Монструозность Христа - Славой Жижек
Шрифт:
Интервал:
Закладка:
И все же благодать для Экхарта – не просто контингентно добавленный высший слой реальности. Она воплощает тот принцип, что привнесенное сверху парадоксальным образом является существенным, и это потому, что она также пуще всего воплощает и следующий принцип: как не вызыванный никакой необходимостью дар («не надо было…»), она также является самым необходимым («а вообще, что бы я делал без этого?»). Эти утверждения верны в случае как Фомы Аквинского, так и Экхарта, но в случае Экхарта они устанавливаются с большей христологической прямотой. Как и в случае с Фомой Аквинским, для Экхарта люди были сотворены, чтобы быть обожествленными, следовательно, творение существует ради обожествления (посредством благодати), так как высшее не может служить низшему. В этом смысле для обоих мыслителей благодать также является космологической, так как космос был создан ради существования разума и удерживается вместе лишь имманентным разумом[417]. Но для Фомы Аквинского вочеловечение (по крайней мере в той исторической форме, в которой оно произошло)[418] является чрезвычайной мерой от зла, даже если оно было предрешено и предписано в вечности, за счет божественного провидения, и даже если результат славы божественного человечества намного превосходит обстоятельства, повлекшие ее за собой. Для Экхарта, с другой стороны, как и для Дунса Скота, вочеловечение случилось бы даже без контингентного вмешательства греха. Но размышления Экхарта, ведущие к этому заключению, не являются ни в коей мере скотистскими.
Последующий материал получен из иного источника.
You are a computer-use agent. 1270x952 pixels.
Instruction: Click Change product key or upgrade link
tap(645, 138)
Францисканец применяет ансельмийский аргумент – согласно ему, только Бог может предоставить достаточную славу Богу, так как он отрицает парадокс обожествления (не видя, что без этого не может быть истинного христианства)[419]. Немец-доминиканец же признает, что бесконечная слава может быть снова воздана Богу посредством обожествления, достигающего парадоксального тождества с Богом, т. е. посредством Христа. Если, в отличие от Фомы Аквинского, он считает, что это благодать всегда была бы благодатью Христовой, даже вне зависимости от грехопадения, то это потому, что он считает, что даже обожествление как возвращение к Богу, хотя оно и может иметь место (онтологически, если представить, что грехопадения не было) без вочеловечения, не должно быть недостаточным по отношению к Богу в том, что касается самого его естества, а не как лишь воздаяние Богу, если Бог, выражаясь словами Павла, есть «все во всем» и, как Бог, должен быть всем во всем[420].
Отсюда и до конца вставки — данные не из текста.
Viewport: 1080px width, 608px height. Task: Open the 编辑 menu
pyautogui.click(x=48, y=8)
По этой причине в своем утерянном quaestio о метафизике вочеловечения, словами, дошедшими до нас только стараниями его обвинителей, Экхарт пишет: «С первого своего намерения, Слово приняло человеческое естество, то есть это естество во Христе, ради целого рода человеческого. Принимая это естество в себе и через него, Он наделил благодатью сыновства всех людей»[421]. Проповедь 5b поясняет, что наше сопричастие вечному рождению Сына из Отца также вечно, путем схождения в утробу Марии. Более того, так как поздейшее рождение – экстренная мера перед лицом греха – исполняет «всеобщий» процесс воплощения, который случился бы в любом случае и без грехопадения, вочеловечение Бога в Христе тождественно (за счет благодати) рождению Сына в душе. Экхарт приводит пример из мира сказок братьев Гримм: «Если бы сейчас был где-нибудь богатый король, который имел прекрасную дочь, и если бы он выдал ее за сына бедного человека, то все те, кто принадлежит к этому роду, стали бы возвышены и облагорожены». (Этот пример показывает, что Экхарт все еще явно различает между рождением из природы или естества и рождением из благодати.) В той же самой проповеди он утверждает: «Об этом говорит изречение, которое я привел: “Бог послал в мир единородного Своего Сына”. Его вы не должны понимать применительно к внешнему миру, что Он-де ел с нами и пил, его следует вам принимать применительно к внутреннему миру. Как истинно рождает Отец естественным образом Своего Сына в Своем простом естестве, так истинно Он рождает Его в самом сокровенном души; и это есть внутренний мир. Здесь основание Бога – мое основание, а мое основание – основание Бога. Здесь я живу изнутри моего личного, как и Бог живет изнутри Своего личного»[422].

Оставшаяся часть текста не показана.